El «patriota” va  por la misma senda del Plan Colombia, que luego de 5 años  y 3.000 millones de dólares de inversión, murió sin pena ni gloria. Con el plan patriota en marcha ya no necesitaban encubrir tras la lucha antinarcóticos, la intervención de los Estados Unidos en el conflicto interno de Colombia. Además nunca les intereso combatir a los castaños, mancusos, bernas y macacos, los paramilitares de Uribe que relevaron a los carteles de Medellín y Cali. Ya no necesitan ese taparrabo. 

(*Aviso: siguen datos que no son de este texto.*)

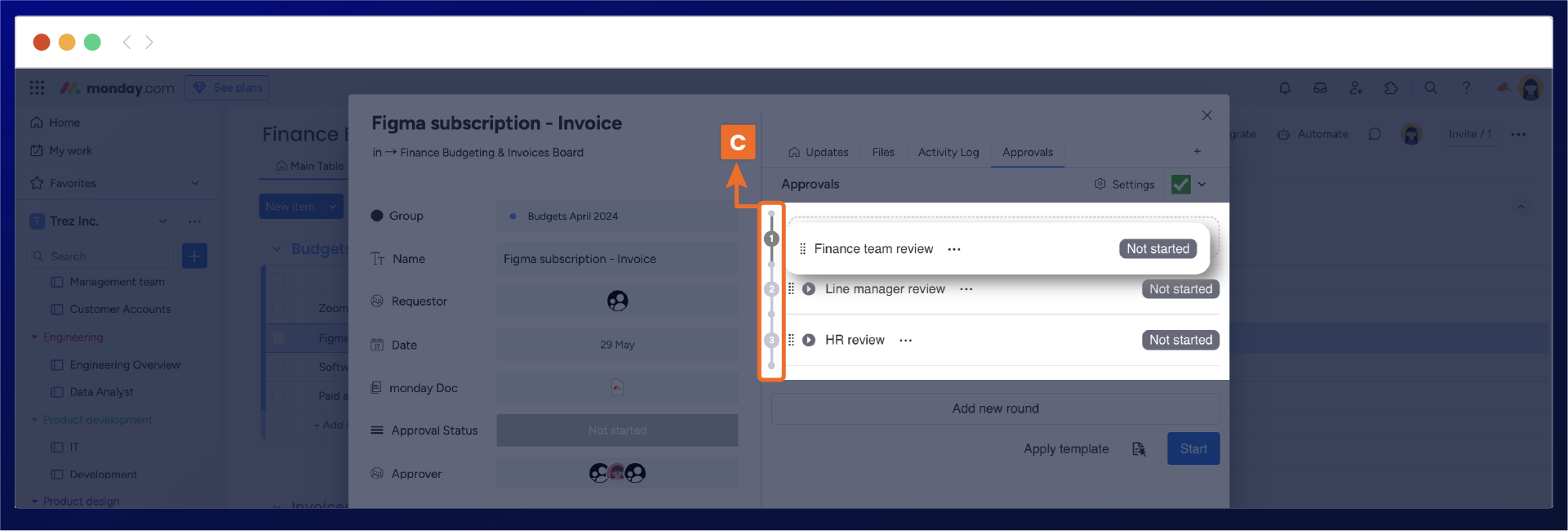Click the Not started Approval Status cell

[x=617, y=431]
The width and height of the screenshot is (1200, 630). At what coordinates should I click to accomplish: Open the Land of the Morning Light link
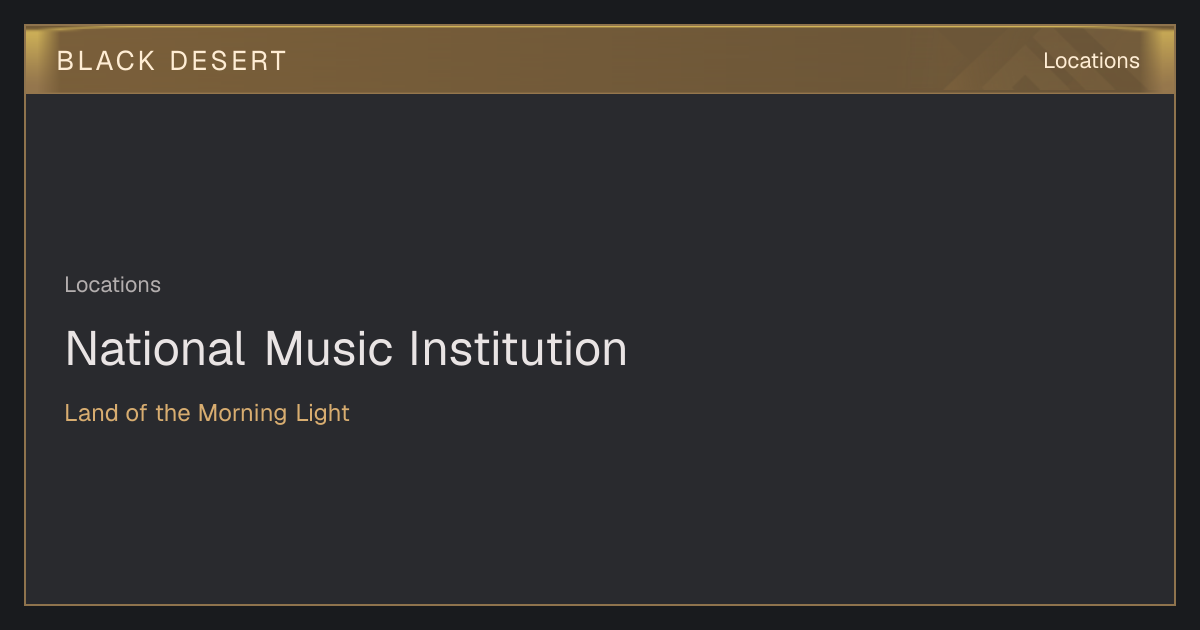(x=207, y=413)
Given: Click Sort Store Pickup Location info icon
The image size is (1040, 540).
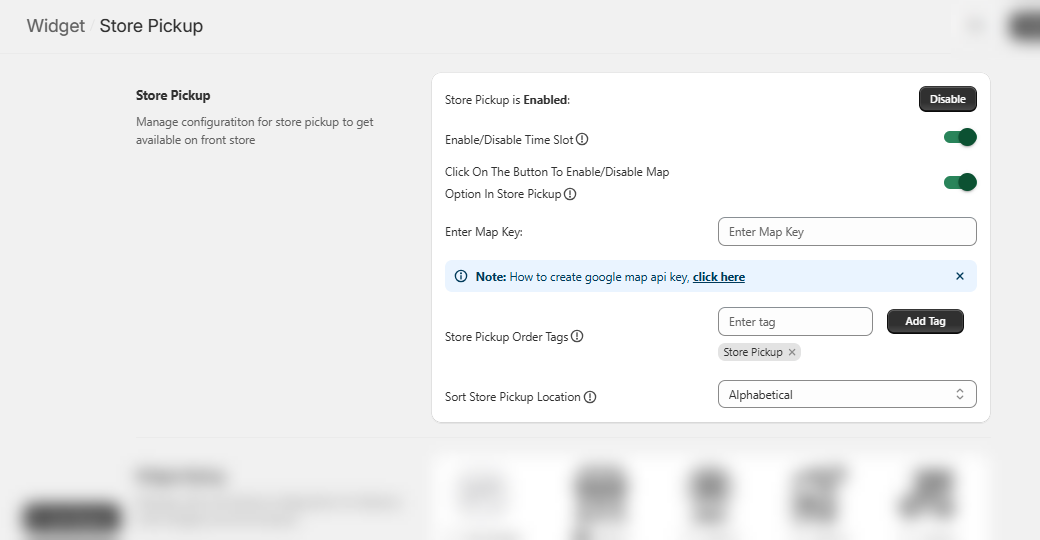Looking at the screenshot, I should 590,397.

Por subordinación al Comando del ejército muchos oficiales tuvieron que tolerar, en defensa de esa democracia putrefacta, los crímenes de lesa humanidad del paramilitarismo de Estado. Hoy el gobierno, descaradamente  promueve  en el congreso la impunidad total para su Franskestein de motosierra. Ni verdad, ni justicia, ni reparación porque la  verdad acusa. 

El monotema antiguerrillero de Uribe y la perversa orquestación mediática de sus arbitrariedades fascistas, ya irritan a los colombianos. Uribe está desgastado igual que su plan. Se está quedando solo, y para rematar, su ambición reeleccionista pendiendo de un hilo, el del fallo de la corte constitucional. 

Hermanos del ejército: Uribe es la desgracia de la guerra para  Colombia. Corresponde a los combatientes enfrentados en el campo de batalla, y no a los halcones de club social, buscarle una  salida a la confrontación que nadie quiere a perpetuidad. La paz no brotara jamás del estallido de las bombas estadounidenses ni  de sus satélites espías. La paz germinara con la siembra de  justicia social, democracia y dignidad, con cambios de las  injustas estructuras que agobian a los colombianos. Queremos  explorar con ustedes todas las posibilidades de paz, que es el  clamor de la nación. Ustedes, el ejército institucional, y  nosotros, el ejército del pueblo, tenemos en el pensamiento  de Bolívar, en su programa de revolución y libertad, un puente para abrazarnos en hermandad y planear el futuro de paz y de  progreso de Colombia y nuestra América. 

Secretariado del  Estado Mayor Central de las FARC-EP.